His heart sank, fingers fisting beneath the water as a wave slammed into the shield overhead, a blow of salt and fury exploding in crystal blue. The barrier wept with it, rivulets streaking down in tears.
Ronan brushed a curl from her lashes, his fingers tilting her chin. Her eyes were oceans, azure, enraged, wild waves beating against a prison that would not break. Eyes that refused to rise and meet his, no matter how he tried to anchor her back to him.
“One,” he said, “as brave and selfless as that is, Verena, Elva being dead would not help. They would hunt her body. Steal her power. Her blood.” His thumb brushed across her lips. “And two, no.”
Her tongue clicked and at last, she lifted her gaze. Darkness rippled there, something serpentine, slithering behind the glass of her irises. Her fingers drifted beneath the water, trailing slowly along the tops of her thighs. “You do not get to decide what I do with my fate.”
He stiffened. No, he didn’t. But it tore at him still. “But as someone who has felt that fucking fear dripping from you, I think I get a say.”
She wrenched her face away, jaw locked tight. For one suspended breath, the threads between them snapped slack, dark and unreadable. “I cannot let your kingdom go to war.”
He reached for her, dragging the tether tight again, his will scraping against her. The scales of his mind raked down her oil-slicked walls, rasping.
Let me in.
She hesitated. Then yielded. The shield slid down, wary, only to reveal emptiness. A blank, bottomless expanse that offered nothing. Fine. If that was all she would give him, then he would take it.
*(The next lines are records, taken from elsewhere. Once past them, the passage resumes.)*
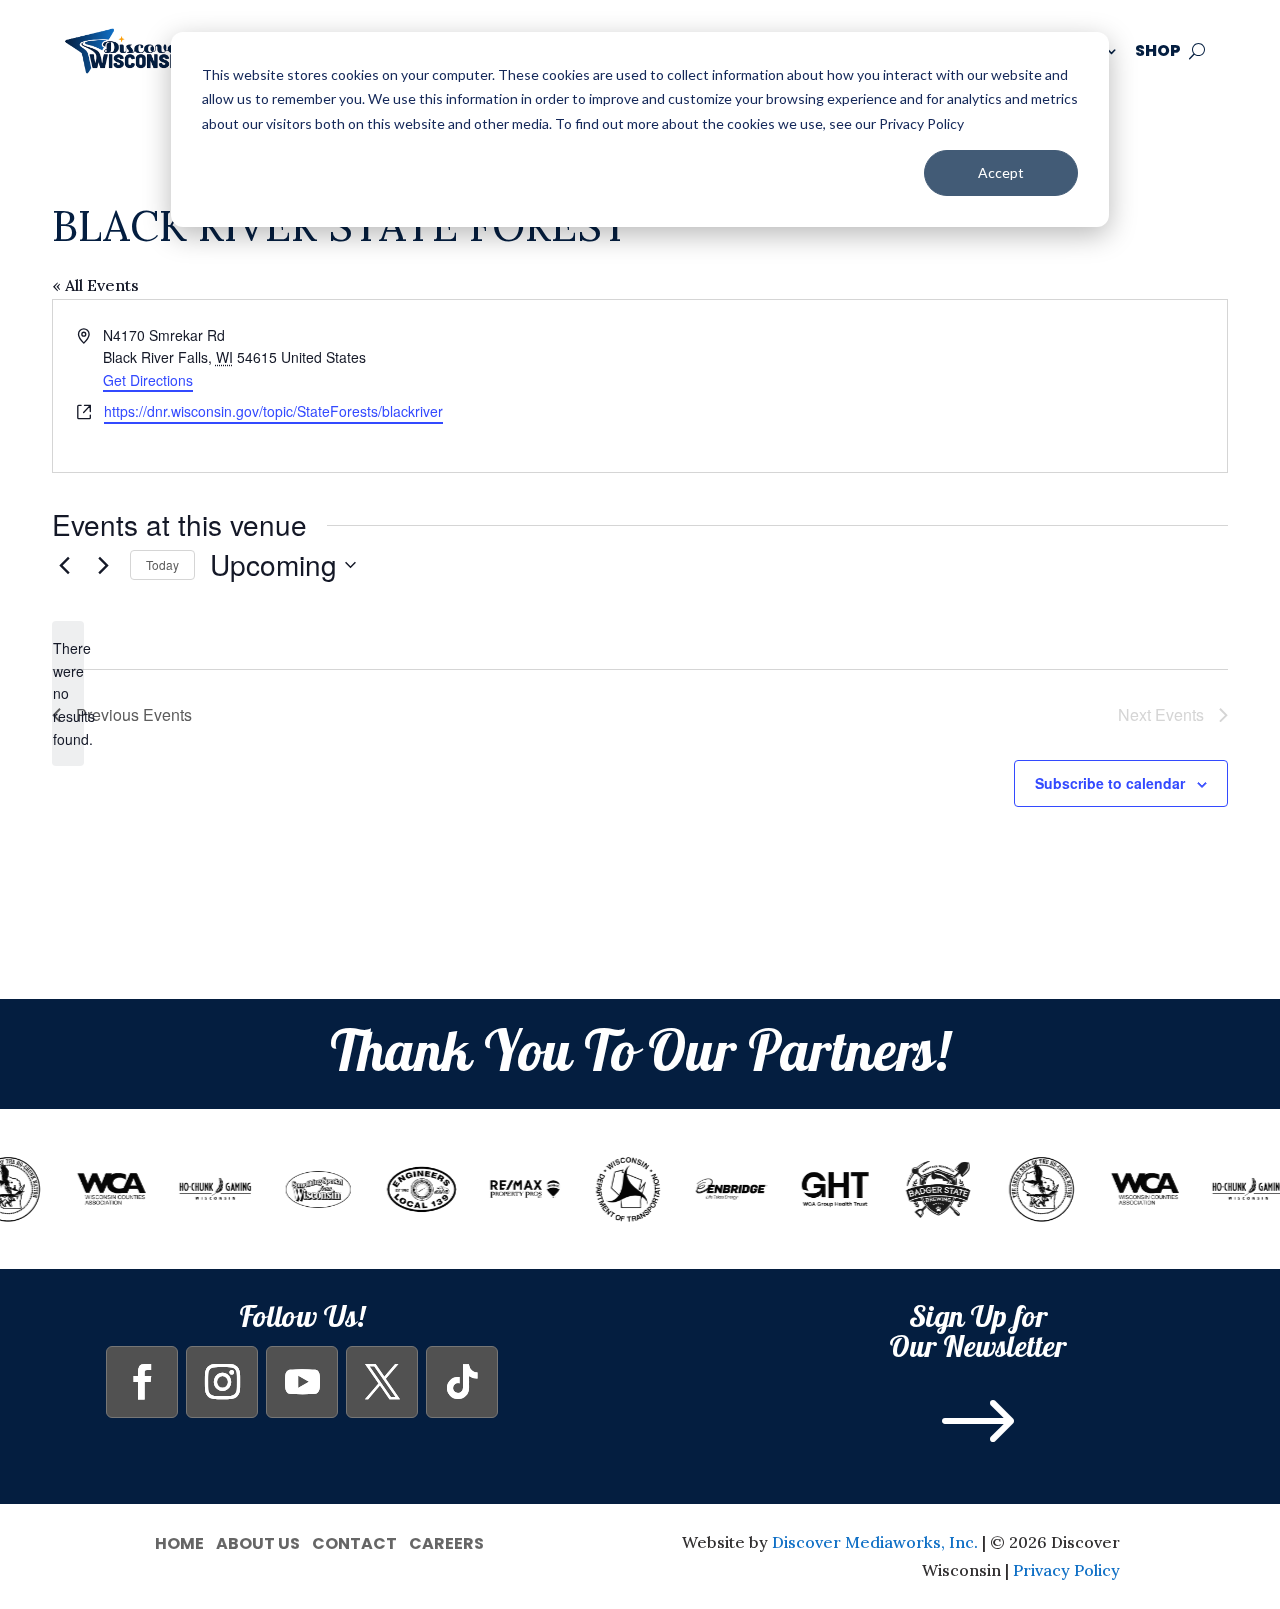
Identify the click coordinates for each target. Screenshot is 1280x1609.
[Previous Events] (64, 565)
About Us (258, 1541)
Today (162, 564)
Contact (354, 1541)
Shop (1158, 50)
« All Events (95, 285)
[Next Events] (103, 565)
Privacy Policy (1066, 1570)
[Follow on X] (382, 1382)
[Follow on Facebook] (142, 1382)
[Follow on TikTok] (462, 1382)
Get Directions (148, 380)
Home (179, 1541)
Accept (1001, 172)
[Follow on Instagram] (222, 1382)
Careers (446, 1541)
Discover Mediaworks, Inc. (875, 1542)
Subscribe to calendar (1110, 783)
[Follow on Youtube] (302, 1382)
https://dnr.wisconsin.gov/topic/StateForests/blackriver (273, 411)
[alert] (68, 693)
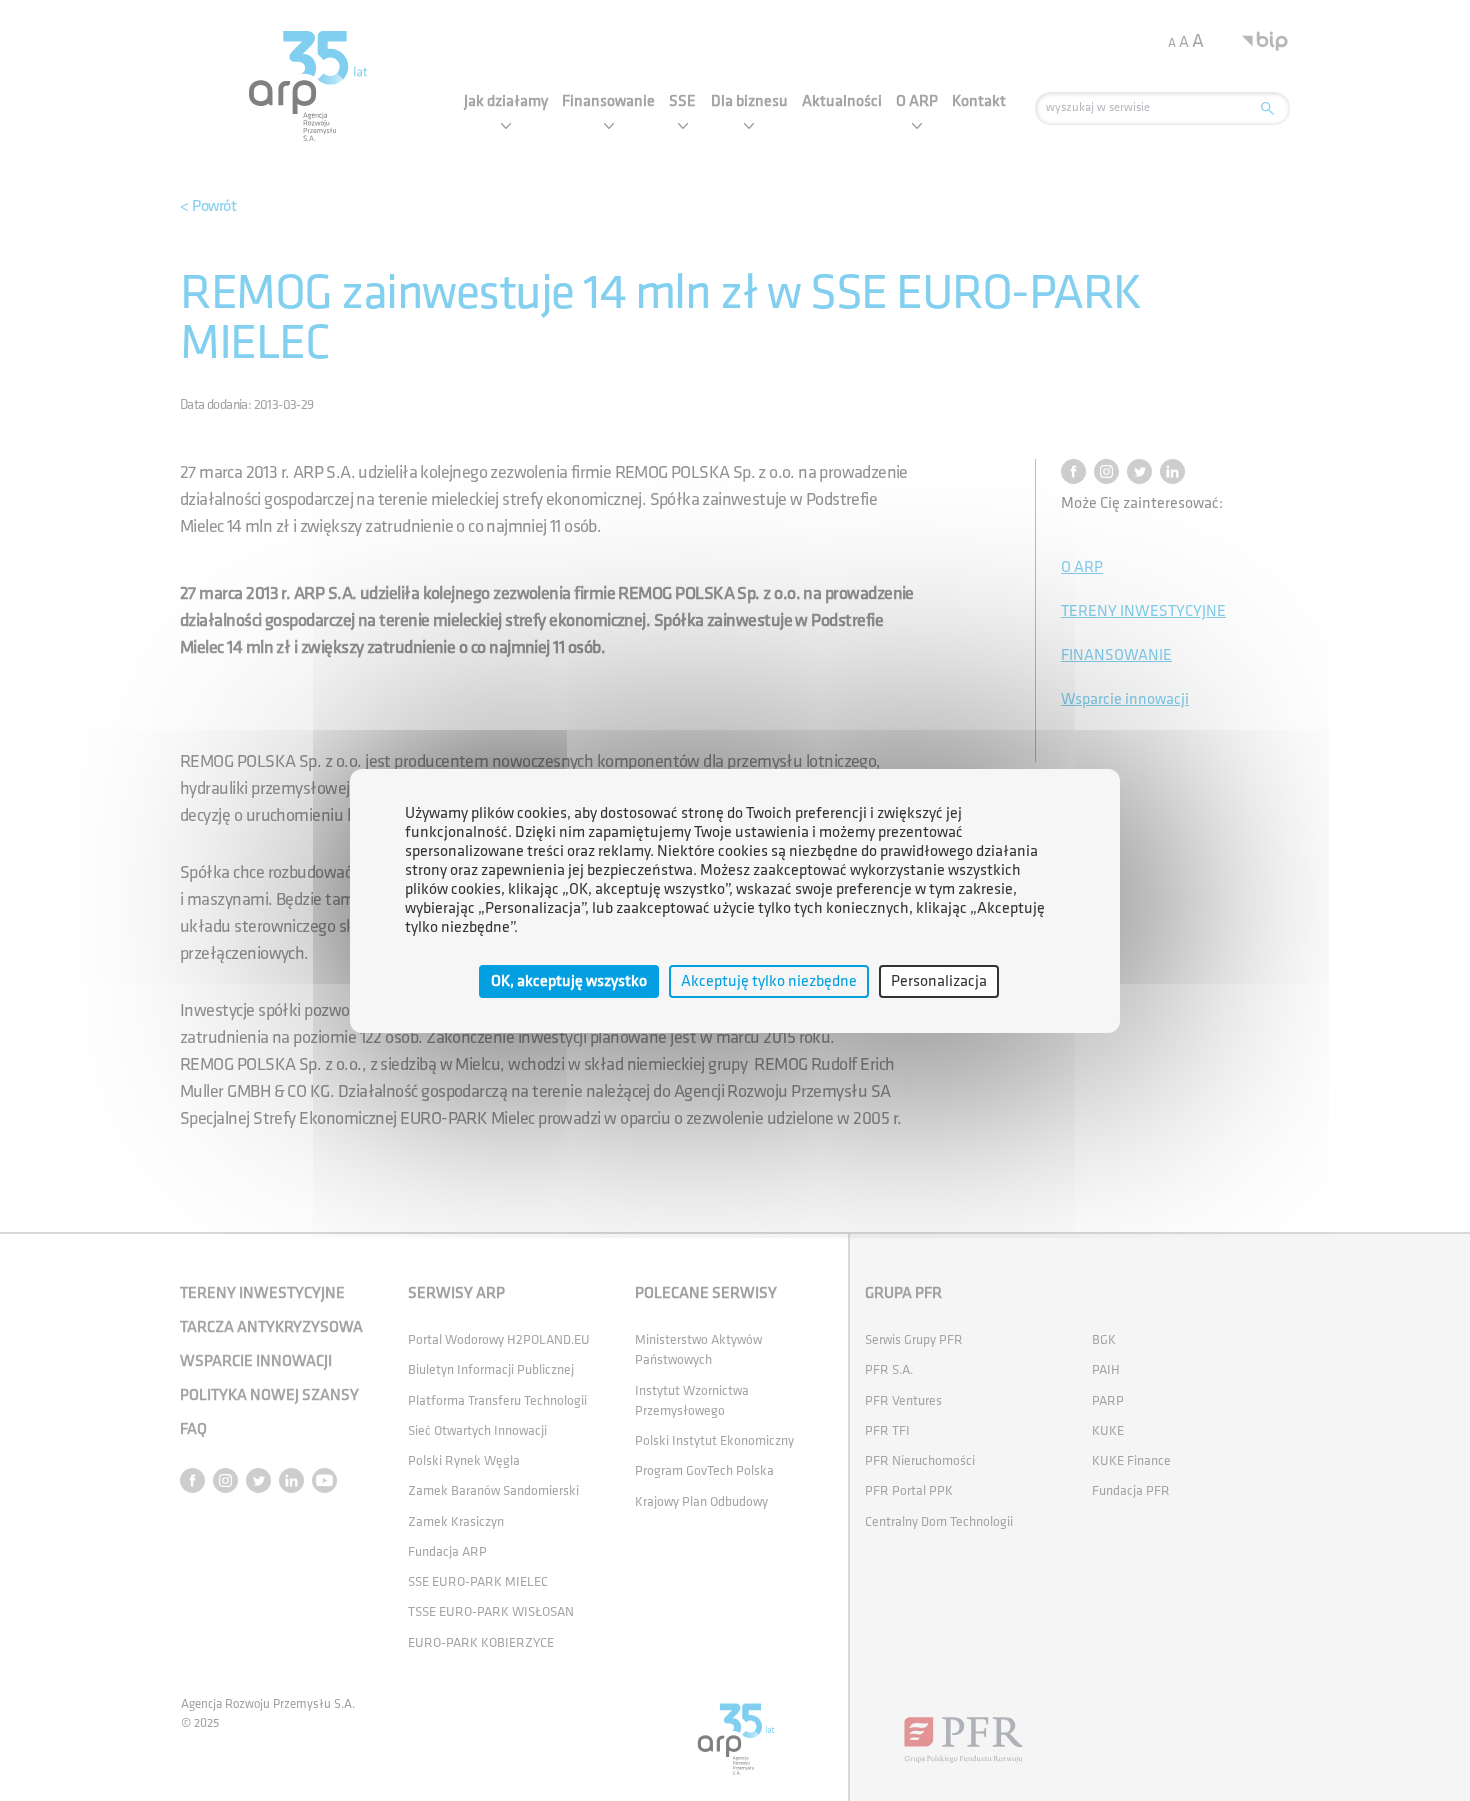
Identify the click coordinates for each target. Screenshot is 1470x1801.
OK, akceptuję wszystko (569, 980)
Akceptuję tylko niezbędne (769, 980)
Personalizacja (939, 980)
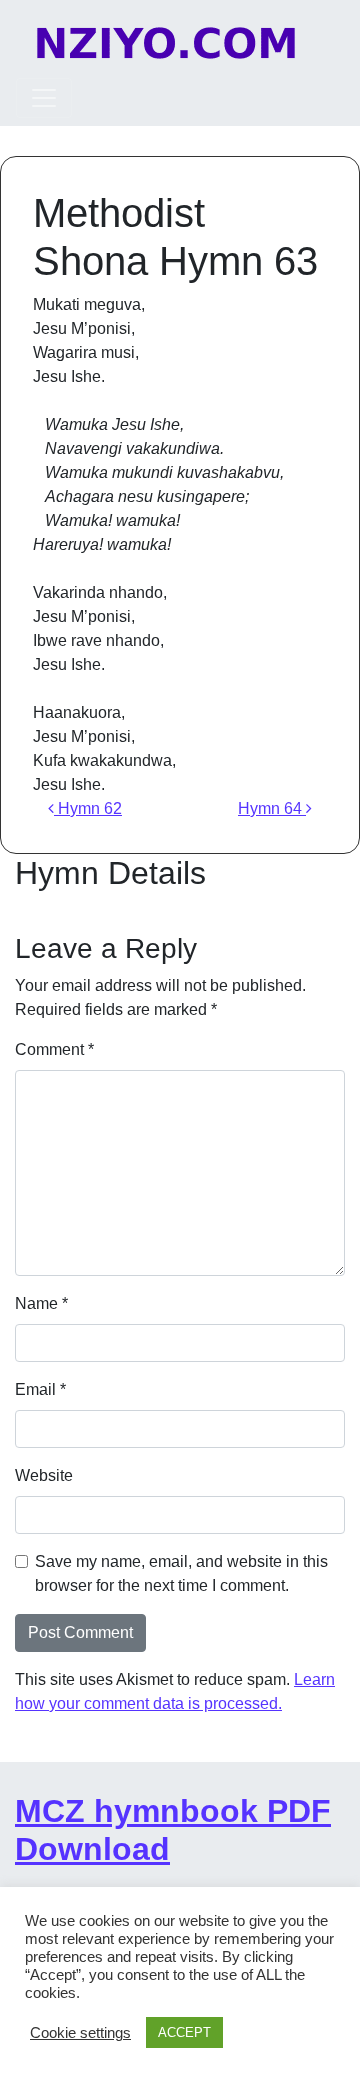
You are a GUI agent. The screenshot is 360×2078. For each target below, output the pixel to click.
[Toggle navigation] (44, 98)
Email (40, 1389)
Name (41, 1303)
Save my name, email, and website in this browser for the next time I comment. (181, 1573)
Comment (54, 1049)
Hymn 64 (272, 808)
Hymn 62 (88, 808)
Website (44, 1475)
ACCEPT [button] (184, 2032)
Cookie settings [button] (80, 2033)
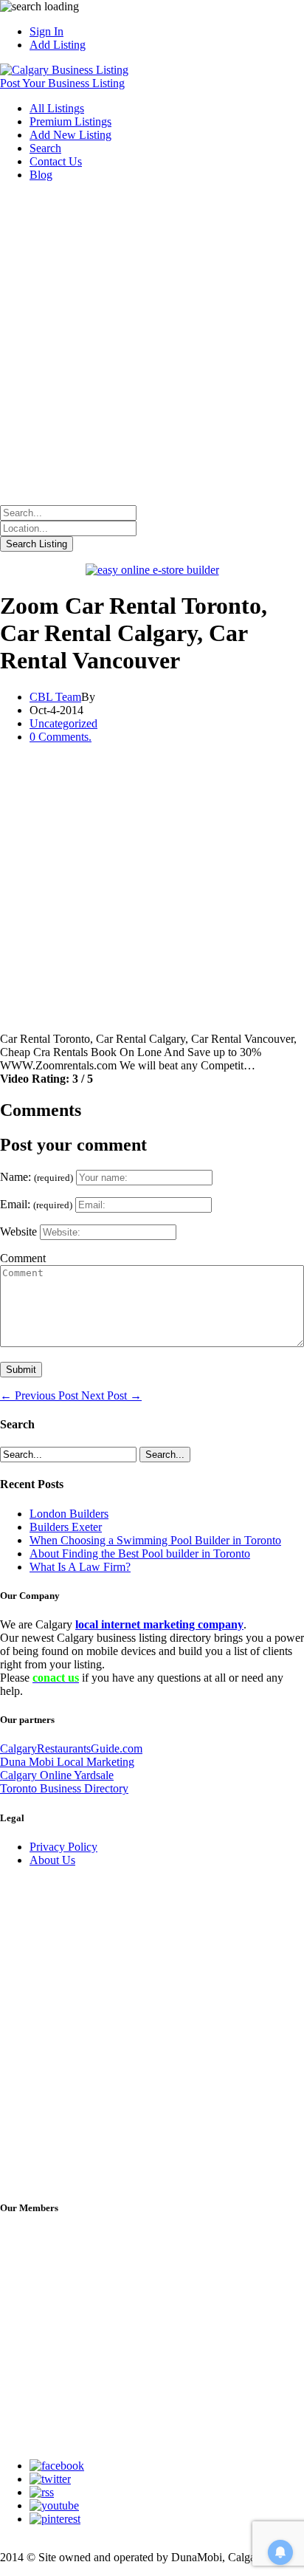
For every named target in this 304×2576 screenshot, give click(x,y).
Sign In (46, 31)
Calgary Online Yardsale (57, 1775)
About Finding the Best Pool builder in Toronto (140, 1553)
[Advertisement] (152, 345)
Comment (23, 1258)
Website (18, 1231)
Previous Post (40, 1395)
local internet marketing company (159, 1624)
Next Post (111, 1395)
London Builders (69, 1513)
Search (45, 148)
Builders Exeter (66, 1527)
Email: (36, 1204)
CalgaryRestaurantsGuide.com (71, 1748)
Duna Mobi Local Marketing (67, 1761)
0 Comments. (60, 736)
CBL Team (55, 697)
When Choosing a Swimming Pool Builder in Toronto (155, 1540)
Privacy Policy (63, 1846)
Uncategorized (63, 723)
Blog (41, 174)
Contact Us (56, 161)
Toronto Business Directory (64, 1788)
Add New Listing (70, 135)
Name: (36, 1177)
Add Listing (58, 44)
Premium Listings (70, 121)
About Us (52, 1860)
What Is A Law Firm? (80, 1567)
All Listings (57, 108)
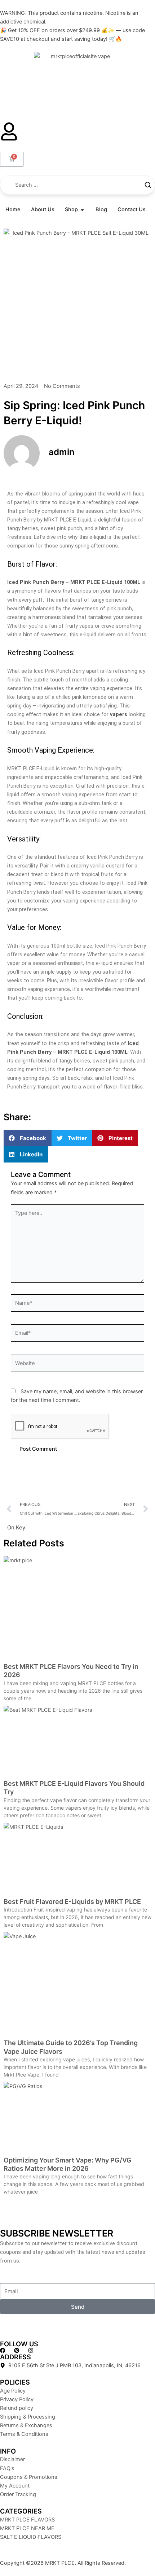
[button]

He dragged a hand across the nape of his neck, the flex of his bicep stiff as he let the other fall against the stone. “And you do not get to decide what I do with my kingdom.”
The smirk that followed was meant to soften, to remind her that some choices were not meant to be carried alone. That together, maybe, they could shoulder the burden.
Verena just rolled her eyes, water rippling out in rings as she rose. Her breasts broke the surface, and Ronan’s body betrayed him before his thoughts caught up. A swell surged, steel hard and unrelenting, his hand curling low to restrain it.
Well fucking played.
Darkness flared violently across her skin and for a moment, he swore he saw black lashing up her arms, moving over her collarbones, the Viper living across her flesh. The mark slipped higher, spiraling around bone in endless, damning loops.
“That’s not the same.” Her voice cut through him, pulling him back even as his gut rebelled. Even as she sank deeper into the depths, gliding along the pool’s floor with only her face breaking the shallows. “This is one life. Verena’s life. Ryuu has thousands upon thousands that could be lost.”
“What did you just say?” he asked, voice warbling inside his mind.
He blinked, and the vision shattered as she slipped beneath the surface entirely. When she rose again, water dripping from her face, her olive skin was smooth and unstained. No darkness but the twin marks inked in black, the curse’s and his.
Both fighting to claim her.
“I said,” she sighed, “my life is forfeit when Ryuu has thousands that could be lost.”